• **Goal of the exercise**
Reproduce precisely the lines of the listing below, starting with the line that contains "Storage Books (333, 858)" and stopping after the line that contains "Last Name (215, 442)"; include nothing else.
========================================================================
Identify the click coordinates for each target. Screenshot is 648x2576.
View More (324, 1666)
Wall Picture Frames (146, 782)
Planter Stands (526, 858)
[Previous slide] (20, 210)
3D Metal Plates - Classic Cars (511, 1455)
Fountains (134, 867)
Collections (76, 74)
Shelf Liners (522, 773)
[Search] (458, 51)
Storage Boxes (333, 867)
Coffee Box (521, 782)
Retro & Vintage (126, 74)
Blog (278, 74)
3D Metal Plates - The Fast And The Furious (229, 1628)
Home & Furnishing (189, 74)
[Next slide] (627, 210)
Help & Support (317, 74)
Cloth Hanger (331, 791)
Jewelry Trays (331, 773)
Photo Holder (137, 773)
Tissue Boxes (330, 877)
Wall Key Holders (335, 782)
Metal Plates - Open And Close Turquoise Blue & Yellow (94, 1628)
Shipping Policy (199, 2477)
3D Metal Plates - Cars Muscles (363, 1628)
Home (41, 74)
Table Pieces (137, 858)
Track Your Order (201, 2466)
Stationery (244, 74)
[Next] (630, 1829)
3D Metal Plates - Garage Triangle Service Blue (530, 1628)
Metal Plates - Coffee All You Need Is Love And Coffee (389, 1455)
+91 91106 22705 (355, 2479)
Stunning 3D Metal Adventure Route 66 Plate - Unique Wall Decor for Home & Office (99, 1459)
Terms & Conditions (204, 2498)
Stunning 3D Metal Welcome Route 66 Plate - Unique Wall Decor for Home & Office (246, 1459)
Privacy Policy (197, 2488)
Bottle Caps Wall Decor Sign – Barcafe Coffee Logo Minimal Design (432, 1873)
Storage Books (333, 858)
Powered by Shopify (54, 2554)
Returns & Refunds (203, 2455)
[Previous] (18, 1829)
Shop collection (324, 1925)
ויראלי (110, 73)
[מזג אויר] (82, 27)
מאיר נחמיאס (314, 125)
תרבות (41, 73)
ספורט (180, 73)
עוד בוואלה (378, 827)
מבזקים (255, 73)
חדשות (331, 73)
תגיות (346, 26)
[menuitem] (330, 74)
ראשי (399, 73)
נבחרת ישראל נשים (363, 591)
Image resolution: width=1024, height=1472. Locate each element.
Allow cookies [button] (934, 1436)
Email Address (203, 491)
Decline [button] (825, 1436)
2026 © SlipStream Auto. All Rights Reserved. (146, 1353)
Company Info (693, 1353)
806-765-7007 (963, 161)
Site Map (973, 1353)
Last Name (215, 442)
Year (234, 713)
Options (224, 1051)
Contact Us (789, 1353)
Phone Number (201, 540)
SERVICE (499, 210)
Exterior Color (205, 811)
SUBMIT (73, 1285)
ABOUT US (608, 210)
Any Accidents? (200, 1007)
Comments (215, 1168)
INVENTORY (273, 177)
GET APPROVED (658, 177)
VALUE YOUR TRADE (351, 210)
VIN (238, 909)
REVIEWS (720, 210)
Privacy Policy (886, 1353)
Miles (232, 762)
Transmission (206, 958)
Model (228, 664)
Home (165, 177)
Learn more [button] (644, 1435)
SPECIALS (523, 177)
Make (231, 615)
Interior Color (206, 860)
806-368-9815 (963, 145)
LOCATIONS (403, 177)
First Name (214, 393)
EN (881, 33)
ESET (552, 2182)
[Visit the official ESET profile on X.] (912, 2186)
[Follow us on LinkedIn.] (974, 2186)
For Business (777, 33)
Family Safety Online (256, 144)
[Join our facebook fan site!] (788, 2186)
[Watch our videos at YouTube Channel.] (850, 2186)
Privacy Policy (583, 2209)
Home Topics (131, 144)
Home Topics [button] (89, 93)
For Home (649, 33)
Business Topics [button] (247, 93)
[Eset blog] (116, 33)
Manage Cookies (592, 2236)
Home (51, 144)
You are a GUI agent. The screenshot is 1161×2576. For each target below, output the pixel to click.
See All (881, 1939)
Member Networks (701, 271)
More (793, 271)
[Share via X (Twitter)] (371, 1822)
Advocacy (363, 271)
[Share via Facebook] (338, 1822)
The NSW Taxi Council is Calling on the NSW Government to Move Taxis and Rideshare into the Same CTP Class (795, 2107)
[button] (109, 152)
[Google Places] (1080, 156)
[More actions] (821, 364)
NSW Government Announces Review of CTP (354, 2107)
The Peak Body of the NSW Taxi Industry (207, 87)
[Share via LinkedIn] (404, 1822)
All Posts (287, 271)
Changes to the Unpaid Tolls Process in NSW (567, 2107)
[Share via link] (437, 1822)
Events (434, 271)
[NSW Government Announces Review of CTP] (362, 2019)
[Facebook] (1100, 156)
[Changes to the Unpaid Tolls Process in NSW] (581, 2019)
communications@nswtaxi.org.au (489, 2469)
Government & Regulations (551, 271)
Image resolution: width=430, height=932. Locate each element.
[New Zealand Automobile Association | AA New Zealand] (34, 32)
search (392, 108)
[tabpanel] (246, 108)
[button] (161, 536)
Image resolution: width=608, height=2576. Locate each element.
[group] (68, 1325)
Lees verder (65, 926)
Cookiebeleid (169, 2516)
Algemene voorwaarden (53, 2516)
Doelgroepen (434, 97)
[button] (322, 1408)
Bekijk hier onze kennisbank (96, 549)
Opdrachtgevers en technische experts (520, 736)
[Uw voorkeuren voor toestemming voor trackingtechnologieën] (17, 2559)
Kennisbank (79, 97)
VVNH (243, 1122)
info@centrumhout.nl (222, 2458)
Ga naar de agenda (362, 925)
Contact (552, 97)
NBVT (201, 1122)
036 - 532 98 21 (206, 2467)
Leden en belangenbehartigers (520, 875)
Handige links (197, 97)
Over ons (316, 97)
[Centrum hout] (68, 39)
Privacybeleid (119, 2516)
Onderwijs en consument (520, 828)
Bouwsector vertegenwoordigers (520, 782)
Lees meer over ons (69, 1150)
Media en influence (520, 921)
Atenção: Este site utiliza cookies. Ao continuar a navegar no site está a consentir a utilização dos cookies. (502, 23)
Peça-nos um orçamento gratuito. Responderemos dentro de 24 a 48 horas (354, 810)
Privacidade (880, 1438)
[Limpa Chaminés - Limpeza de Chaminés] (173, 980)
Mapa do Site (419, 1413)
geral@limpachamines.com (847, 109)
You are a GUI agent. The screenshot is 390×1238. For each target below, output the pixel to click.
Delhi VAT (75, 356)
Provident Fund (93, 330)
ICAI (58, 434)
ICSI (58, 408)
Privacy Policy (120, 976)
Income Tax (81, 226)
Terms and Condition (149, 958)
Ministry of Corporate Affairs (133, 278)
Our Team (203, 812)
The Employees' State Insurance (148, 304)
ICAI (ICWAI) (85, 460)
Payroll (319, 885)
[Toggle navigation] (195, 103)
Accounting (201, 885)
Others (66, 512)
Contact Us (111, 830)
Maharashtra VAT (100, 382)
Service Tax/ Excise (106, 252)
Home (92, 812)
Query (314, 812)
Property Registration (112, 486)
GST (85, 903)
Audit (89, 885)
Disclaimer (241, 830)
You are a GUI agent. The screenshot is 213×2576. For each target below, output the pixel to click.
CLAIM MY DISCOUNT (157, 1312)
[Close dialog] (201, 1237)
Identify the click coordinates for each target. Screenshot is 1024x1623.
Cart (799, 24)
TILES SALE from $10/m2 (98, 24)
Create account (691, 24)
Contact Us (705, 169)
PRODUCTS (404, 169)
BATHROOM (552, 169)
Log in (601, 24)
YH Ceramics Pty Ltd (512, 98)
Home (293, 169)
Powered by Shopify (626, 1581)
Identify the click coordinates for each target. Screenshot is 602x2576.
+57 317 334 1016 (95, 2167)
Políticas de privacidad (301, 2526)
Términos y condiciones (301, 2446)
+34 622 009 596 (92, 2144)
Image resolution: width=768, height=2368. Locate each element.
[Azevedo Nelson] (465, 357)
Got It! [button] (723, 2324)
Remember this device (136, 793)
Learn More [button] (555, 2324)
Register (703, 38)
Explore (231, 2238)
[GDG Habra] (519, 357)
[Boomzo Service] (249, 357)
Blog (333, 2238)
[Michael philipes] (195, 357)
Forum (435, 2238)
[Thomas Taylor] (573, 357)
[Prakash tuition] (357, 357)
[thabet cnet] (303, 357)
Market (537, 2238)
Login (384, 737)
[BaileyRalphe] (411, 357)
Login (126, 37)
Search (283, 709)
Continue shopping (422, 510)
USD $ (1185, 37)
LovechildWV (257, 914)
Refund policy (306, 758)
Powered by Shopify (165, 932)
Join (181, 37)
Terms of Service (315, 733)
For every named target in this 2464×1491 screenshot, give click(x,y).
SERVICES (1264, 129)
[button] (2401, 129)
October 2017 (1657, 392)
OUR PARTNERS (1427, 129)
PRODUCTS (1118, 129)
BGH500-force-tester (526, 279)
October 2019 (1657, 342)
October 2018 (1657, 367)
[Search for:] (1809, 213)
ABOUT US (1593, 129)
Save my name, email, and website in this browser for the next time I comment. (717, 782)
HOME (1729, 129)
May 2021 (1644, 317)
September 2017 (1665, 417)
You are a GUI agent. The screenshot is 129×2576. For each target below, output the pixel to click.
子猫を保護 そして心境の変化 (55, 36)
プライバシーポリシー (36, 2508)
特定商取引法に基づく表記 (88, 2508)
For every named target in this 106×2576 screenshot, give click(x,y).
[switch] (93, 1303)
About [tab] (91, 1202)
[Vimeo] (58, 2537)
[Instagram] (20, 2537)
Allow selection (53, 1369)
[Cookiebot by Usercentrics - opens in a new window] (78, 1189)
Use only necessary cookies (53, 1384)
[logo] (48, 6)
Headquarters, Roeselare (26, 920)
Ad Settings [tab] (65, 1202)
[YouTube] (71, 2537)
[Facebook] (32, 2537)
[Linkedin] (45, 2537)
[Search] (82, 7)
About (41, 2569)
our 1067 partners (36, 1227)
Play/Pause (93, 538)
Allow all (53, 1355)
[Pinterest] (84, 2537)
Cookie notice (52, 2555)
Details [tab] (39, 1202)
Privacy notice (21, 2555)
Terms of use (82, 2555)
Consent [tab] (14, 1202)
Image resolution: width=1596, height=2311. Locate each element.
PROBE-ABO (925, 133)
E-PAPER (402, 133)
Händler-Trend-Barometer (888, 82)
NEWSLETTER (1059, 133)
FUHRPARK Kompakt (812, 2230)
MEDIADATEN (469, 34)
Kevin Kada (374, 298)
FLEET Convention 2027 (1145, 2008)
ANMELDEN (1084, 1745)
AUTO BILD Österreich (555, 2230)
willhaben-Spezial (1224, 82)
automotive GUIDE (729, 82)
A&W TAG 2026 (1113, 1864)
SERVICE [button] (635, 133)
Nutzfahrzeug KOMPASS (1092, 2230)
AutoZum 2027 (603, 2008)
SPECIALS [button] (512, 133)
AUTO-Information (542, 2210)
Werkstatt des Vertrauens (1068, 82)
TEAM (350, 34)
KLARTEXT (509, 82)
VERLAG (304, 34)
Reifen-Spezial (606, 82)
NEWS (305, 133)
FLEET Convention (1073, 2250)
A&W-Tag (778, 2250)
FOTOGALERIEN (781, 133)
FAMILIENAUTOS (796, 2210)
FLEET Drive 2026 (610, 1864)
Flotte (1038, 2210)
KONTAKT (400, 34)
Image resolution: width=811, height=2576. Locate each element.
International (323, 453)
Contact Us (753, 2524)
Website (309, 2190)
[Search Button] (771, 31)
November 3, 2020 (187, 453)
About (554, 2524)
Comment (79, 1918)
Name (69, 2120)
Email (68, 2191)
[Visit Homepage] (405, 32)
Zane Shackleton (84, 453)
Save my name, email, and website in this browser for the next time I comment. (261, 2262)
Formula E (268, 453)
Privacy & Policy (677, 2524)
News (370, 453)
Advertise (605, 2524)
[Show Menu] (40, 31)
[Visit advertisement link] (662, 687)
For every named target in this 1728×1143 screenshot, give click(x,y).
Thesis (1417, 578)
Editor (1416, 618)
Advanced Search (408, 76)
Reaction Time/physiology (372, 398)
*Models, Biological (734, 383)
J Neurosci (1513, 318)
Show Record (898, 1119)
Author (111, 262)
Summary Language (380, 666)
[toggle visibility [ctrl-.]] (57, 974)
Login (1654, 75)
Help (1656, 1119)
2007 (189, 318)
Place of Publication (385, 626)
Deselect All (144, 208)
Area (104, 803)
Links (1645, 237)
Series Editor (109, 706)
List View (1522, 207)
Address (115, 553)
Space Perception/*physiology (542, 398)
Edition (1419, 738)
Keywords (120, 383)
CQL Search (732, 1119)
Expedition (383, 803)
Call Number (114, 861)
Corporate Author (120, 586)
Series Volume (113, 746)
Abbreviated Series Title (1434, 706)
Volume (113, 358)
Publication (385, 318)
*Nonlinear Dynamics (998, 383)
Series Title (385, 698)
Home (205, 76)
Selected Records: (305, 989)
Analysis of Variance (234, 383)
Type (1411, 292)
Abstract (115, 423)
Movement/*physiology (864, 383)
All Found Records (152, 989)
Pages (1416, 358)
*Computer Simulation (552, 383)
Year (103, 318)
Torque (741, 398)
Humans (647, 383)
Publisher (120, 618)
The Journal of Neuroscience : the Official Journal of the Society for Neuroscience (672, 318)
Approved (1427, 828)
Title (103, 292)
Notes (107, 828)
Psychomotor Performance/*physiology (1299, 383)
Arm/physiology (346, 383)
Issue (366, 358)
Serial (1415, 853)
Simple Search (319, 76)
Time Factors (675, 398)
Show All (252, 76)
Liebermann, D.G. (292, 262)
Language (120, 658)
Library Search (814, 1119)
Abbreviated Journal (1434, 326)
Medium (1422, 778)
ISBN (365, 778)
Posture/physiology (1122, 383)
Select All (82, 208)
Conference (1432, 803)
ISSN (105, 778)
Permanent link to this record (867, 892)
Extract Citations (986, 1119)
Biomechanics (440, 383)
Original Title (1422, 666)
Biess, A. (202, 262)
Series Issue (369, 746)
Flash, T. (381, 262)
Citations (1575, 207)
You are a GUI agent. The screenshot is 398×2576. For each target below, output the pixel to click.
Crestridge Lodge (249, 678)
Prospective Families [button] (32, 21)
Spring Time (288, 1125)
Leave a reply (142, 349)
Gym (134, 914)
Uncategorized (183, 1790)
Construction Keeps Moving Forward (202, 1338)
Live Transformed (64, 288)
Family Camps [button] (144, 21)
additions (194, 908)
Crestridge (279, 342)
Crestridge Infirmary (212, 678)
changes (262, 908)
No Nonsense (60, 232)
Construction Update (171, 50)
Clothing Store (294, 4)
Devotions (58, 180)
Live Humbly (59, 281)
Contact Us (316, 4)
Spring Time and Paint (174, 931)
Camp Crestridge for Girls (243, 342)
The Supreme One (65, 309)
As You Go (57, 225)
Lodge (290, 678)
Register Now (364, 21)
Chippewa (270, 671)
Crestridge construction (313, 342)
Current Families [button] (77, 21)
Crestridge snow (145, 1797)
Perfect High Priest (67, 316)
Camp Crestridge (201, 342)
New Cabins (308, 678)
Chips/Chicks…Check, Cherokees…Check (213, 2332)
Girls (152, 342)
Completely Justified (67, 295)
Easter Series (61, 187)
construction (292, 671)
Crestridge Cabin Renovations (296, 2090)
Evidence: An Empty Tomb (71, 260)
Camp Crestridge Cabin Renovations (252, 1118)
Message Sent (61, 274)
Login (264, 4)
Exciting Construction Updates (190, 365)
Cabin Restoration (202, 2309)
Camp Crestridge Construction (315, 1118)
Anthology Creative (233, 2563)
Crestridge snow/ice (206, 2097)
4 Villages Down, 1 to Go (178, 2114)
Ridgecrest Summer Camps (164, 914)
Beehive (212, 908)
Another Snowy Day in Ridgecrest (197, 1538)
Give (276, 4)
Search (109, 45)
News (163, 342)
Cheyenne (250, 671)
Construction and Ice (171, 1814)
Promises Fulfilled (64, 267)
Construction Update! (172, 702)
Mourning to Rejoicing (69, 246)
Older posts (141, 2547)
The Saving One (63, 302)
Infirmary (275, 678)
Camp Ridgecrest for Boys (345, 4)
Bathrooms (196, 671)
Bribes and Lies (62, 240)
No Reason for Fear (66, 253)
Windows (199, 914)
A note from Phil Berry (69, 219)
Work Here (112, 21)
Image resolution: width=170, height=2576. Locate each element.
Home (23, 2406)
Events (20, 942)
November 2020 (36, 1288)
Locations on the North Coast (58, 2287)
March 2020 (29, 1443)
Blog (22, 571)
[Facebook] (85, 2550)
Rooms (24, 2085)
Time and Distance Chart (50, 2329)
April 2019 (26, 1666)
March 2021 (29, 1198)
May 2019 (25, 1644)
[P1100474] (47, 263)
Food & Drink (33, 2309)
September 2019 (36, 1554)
========================================================================
• **Answer section**
Storage Books (333, 858)
Powered by Shopify (54, 2554)
Returns & Refunds (203, 2455)
[Previous] (18, 1829)
Shop collection (324, 1925)
ויראלי (110, 73)
[מזג אויר] (82, 27)
מאיר נחמיאס (314, 125)
תרבות (41, 73)
ספורט (180, 73)
עוד בוואלה (378, 827)
מבזקים (255, 73)
חדשות (331, 73)
תגיות (346, 26)
[menuitem] (330, 74)
ראשי (399, 73)
נבחרת ישראל נשים (363, 591)
Image resolution: width=1024, height=1472. Locate each element.
Allow cookies [button] (934, 1436)
Email Address (203, 491)
Decline [button] (825, 1436)
2026 © SlipStream Auto. All Rights Reserved. (146, 1353)
Company Info (693, 1353)
806-765-7007 (963, 161)
Site Map (973, 1353)
Last Name (215, 442)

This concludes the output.